§ **RECORDS FOR PROCESSING**:
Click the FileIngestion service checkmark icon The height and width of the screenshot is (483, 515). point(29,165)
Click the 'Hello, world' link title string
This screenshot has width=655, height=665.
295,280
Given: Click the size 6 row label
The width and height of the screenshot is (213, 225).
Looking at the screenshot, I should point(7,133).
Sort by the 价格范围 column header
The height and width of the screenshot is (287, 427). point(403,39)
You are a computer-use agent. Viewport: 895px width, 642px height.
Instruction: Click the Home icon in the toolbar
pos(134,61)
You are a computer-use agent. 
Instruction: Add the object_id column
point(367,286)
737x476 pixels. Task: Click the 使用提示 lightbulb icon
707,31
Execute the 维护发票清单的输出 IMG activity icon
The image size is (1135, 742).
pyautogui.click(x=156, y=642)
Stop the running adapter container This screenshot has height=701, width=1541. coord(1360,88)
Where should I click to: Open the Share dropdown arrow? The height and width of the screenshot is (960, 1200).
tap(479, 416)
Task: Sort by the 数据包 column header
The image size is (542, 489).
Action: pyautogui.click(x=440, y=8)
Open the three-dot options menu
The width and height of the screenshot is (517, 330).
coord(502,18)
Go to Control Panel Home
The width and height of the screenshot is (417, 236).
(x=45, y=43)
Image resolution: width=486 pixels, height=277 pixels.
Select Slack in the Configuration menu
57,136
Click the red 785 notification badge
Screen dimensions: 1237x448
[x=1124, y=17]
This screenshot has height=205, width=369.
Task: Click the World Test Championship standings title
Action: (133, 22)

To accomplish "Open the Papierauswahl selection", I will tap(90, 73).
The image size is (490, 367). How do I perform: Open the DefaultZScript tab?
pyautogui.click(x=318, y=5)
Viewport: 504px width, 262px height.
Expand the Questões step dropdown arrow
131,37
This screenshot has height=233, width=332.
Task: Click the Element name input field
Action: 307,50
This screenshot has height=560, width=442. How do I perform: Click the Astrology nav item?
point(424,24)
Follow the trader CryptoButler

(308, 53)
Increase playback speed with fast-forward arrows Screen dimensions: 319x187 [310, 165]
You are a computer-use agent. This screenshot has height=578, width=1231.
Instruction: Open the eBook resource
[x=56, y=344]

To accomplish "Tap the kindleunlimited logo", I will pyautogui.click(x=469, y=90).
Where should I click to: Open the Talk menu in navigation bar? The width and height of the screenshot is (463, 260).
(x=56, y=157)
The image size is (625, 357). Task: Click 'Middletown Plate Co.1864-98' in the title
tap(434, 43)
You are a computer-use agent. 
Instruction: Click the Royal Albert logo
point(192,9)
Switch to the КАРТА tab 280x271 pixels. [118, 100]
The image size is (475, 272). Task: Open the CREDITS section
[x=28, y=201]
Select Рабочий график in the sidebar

§ **EXERCISE PROMPT**: Repeat exactly, please, each line from the beginning of the data through the line with "You are a computer-use agent. Viewport: 895px" in it, and only those lines.

§ **EXERCISE ANSWER**:
Click the FileIngestion service checkmark icon The height and width of the screenshot is (483, 515). point(29,165)
Click the 'Hello, world' link title string
This screenshot has width=655, height=665.
295,280
Given: Click the size 6 row label
The width and height of the screenshot is (213, 225).
Looking at the screenshot, I should point(7,133).
Sort by the 价格范围 column header
The height and width of the screenshot is (287, 427). point(403,39)
You are a computer-use agent. Viewport: 895px width, 642px height.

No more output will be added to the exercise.